● **Given request**:
Reproduce the listing starting at the line that contains "Click the package.json" and ending at the line that contains "click(398, 223)", changing "magnifier icon" to "magnifying glass icon" and keeping everything else the same. Give only those lines.

>> Start

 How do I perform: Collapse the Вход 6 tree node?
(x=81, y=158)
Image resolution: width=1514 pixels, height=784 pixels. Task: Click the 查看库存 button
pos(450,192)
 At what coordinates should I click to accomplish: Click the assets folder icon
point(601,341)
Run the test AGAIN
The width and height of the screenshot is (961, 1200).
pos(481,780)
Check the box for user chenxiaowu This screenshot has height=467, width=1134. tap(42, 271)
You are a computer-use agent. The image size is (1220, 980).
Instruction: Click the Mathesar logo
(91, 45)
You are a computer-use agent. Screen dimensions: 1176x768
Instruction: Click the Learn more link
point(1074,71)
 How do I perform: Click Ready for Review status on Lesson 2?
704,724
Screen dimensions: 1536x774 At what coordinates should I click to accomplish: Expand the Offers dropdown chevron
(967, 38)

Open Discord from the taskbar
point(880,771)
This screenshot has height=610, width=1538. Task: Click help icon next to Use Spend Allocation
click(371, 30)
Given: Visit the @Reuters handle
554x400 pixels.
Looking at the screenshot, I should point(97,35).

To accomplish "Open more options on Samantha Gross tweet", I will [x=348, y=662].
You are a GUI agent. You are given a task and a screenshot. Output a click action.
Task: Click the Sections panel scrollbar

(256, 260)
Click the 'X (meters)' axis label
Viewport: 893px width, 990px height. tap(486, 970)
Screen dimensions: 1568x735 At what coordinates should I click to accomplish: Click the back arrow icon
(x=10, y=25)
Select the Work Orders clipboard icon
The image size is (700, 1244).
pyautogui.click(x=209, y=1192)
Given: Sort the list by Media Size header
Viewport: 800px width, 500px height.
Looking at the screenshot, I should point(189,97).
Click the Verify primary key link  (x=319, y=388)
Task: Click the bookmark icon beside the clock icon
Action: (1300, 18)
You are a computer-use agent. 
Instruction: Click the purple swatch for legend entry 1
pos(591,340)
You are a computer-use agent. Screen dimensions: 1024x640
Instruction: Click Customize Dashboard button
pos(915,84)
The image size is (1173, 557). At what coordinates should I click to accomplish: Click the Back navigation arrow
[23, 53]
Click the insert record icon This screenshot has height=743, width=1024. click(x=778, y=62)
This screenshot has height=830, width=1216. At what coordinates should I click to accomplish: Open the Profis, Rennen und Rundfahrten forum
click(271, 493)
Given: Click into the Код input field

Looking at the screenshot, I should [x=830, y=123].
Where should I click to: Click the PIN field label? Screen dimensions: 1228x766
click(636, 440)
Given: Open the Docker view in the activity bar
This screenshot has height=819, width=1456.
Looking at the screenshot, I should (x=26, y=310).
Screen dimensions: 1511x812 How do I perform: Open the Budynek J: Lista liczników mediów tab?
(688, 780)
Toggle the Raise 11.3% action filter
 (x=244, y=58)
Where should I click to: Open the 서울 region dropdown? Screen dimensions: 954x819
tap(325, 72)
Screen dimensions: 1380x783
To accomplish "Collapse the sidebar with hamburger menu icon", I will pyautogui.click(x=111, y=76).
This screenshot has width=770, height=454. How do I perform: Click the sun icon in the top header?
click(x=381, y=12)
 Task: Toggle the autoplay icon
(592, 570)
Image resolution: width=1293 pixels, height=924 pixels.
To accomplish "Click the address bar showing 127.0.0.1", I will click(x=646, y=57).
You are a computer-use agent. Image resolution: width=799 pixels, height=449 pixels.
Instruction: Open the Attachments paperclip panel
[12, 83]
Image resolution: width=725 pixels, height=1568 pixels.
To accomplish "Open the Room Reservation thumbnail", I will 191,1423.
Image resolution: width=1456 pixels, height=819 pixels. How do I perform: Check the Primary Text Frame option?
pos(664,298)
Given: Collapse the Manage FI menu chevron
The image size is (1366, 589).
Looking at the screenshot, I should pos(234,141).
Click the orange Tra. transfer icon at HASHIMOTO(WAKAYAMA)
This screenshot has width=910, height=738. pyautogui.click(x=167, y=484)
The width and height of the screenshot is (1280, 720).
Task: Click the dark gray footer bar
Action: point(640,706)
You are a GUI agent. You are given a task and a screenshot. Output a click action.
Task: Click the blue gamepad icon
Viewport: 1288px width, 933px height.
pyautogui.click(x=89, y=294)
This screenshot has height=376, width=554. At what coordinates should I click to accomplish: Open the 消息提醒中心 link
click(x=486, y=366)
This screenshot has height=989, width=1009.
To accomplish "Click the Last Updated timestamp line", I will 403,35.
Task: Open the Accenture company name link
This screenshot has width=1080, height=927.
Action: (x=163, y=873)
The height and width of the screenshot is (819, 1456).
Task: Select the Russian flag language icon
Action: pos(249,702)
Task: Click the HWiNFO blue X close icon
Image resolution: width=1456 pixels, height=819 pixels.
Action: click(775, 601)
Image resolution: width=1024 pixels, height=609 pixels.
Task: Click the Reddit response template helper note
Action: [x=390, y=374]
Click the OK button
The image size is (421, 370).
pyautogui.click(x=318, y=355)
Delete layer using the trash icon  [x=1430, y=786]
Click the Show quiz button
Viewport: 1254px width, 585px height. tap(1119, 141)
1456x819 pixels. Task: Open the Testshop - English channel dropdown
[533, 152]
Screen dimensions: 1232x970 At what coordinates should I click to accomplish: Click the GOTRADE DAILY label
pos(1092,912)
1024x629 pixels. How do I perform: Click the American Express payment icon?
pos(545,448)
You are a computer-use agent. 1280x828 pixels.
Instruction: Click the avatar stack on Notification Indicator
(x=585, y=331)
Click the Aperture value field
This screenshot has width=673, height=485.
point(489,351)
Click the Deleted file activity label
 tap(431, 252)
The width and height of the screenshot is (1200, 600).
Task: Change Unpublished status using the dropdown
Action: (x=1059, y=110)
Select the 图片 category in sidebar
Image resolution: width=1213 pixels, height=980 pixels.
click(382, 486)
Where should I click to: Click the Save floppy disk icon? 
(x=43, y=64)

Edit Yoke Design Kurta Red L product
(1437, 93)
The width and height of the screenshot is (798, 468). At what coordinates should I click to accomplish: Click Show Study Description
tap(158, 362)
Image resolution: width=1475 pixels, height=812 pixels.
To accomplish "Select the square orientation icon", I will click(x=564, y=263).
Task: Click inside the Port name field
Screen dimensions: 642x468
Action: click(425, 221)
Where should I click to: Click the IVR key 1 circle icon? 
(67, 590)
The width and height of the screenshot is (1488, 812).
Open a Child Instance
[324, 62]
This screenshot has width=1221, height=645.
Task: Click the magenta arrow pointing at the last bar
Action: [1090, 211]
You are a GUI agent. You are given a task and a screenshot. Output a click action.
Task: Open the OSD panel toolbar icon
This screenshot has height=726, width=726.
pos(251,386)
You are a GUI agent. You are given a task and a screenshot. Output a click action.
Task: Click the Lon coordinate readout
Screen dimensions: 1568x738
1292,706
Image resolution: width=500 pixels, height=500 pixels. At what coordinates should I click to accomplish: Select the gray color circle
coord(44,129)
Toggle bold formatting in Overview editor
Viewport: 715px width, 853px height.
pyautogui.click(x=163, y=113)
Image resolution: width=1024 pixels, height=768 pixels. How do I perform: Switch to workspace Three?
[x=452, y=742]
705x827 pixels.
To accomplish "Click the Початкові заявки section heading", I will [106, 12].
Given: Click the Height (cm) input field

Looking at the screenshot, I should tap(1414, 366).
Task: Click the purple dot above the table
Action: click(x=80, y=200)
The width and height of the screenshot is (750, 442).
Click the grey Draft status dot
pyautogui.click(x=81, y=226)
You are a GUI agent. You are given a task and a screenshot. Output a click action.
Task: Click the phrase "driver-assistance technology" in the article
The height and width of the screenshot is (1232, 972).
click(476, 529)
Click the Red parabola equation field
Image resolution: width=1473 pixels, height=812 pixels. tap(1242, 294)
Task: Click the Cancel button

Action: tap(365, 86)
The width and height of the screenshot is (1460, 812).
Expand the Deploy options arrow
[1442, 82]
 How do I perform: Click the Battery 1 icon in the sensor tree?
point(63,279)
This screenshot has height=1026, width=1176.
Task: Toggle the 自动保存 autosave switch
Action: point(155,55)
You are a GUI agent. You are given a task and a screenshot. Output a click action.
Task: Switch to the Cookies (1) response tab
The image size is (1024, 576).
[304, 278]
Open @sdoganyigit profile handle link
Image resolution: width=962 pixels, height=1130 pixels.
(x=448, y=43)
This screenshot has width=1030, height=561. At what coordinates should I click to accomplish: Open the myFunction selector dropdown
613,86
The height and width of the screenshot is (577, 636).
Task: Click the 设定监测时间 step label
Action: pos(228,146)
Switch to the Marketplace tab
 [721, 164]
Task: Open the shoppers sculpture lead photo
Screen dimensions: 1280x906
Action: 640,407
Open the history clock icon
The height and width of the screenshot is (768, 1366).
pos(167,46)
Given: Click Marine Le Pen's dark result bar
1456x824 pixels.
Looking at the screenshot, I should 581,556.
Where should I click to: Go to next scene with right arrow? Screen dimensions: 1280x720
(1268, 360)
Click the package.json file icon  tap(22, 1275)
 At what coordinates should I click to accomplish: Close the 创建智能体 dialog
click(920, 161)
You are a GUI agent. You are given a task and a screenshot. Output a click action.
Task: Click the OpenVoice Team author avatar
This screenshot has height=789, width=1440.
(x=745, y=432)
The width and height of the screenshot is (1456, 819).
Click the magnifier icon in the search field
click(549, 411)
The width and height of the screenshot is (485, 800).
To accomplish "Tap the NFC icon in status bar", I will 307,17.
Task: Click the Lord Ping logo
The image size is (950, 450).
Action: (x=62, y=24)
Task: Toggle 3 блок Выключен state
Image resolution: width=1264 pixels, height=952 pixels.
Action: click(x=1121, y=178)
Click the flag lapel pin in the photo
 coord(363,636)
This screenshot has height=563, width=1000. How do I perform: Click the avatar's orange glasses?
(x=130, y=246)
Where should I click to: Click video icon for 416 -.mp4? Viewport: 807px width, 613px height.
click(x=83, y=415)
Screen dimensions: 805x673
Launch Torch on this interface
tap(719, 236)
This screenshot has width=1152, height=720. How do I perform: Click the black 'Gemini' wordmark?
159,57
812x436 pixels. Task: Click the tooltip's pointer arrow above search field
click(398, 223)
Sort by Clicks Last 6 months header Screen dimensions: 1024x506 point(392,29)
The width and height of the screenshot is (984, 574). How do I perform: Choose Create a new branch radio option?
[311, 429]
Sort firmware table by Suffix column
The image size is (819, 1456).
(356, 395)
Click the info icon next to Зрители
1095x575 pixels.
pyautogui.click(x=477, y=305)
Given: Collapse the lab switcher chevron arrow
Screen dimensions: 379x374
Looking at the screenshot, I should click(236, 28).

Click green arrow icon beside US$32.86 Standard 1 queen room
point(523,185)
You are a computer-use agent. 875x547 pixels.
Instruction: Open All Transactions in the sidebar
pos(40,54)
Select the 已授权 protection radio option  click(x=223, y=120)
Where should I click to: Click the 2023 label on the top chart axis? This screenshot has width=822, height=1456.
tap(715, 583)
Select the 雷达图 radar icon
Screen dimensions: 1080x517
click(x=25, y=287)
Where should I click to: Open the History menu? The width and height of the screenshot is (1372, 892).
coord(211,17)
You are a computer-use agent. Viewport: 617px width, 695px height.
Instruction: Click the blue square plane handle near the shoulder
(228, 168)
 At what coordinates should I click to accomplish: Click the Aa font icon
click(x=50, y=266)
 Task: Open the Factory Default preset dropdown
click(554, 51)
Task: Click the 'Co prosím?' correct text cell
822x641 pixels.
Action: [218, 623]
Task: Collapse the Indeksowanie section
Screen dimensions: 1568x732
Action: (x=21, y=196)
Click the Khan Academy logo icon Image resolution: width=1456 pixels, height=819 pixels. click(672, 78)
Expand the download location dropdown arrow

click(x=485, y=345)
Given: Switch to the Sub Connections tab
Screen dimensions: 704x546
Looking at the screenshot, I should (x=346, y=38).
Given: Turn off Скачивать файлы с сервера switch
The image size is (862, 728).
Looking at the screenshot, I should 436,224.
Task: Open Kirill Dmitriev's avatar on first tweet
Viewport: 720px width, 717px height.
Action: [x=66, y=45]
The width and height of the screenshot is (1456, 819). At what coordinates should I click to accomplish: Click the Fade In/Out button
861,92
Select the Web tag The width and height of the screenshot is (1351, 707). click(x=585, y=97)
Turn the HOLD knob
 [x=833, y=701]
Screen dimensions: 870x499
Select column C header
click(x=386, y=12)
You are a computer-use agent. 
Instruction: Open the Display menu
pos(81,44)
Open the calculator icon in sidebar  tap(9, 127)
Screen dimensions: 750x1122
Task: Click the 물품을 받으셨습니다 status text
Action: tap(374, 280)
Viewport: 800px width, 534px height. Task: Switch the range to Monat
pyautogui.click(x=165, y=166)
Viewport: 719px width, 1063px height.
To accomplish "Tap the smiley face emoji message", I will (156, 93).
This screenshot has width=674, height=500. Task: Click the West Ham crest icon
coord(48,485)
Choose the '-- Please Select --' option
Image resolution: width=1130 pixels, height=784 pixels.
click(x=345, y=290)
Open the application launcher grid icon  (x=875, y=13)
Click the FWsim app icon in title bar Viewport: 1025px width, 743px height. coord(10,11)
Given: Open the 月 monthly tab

>> End

● **Exercise response**:
Click the package.json file icon  tap(22, 1275)
 At what coordinates should I click to accomplish: Close the 创建智能体 dialog
click(920, 161)
You are a GUI agent. You are given a task and a screenshot. Output a click action.
Task: Click the OpenVoice Team author avatar
This screenshot has height=789, width=1440.
(x=745, y=432)
The width and height of the screenshot is (1456, 819).
Click the magnifying glass icon in the search field
click(549, 411)
The width and height of the screenshot is (485, 800).
To accomplish "Tap the NFC icon in status bar", I will 307,17.
Task: Click the Lord Ping logo
The image size is (950, 450).
Action: (x=62, y=24)
Task: Toggle 3 блок Выключен state
Image resolution: width=1264 pixels, height=952 pixels.
Action: click(x=1121, y=178)
Click the flag lapel pin in the photo
 coord(363,636)
This screenshot has height=563, width=1000. How do I perform: Click the avatar's orange glasses?
(x=130, y=246)
Where should I click to: Click video icon for 416 -.mp4? Viewport: 807px width, 613px height.
click(x=83, y=415)
Screen dimensions: 805x673
Launch Torch on this interface
tap(719, 236)
This screenshot has width=1152, height=720. How do I perform: Click the black 'Gemini' wordmark?
159,57
812x436 pixels. Task: Click the tooltip's pointer arrow above search field
click(398, 223)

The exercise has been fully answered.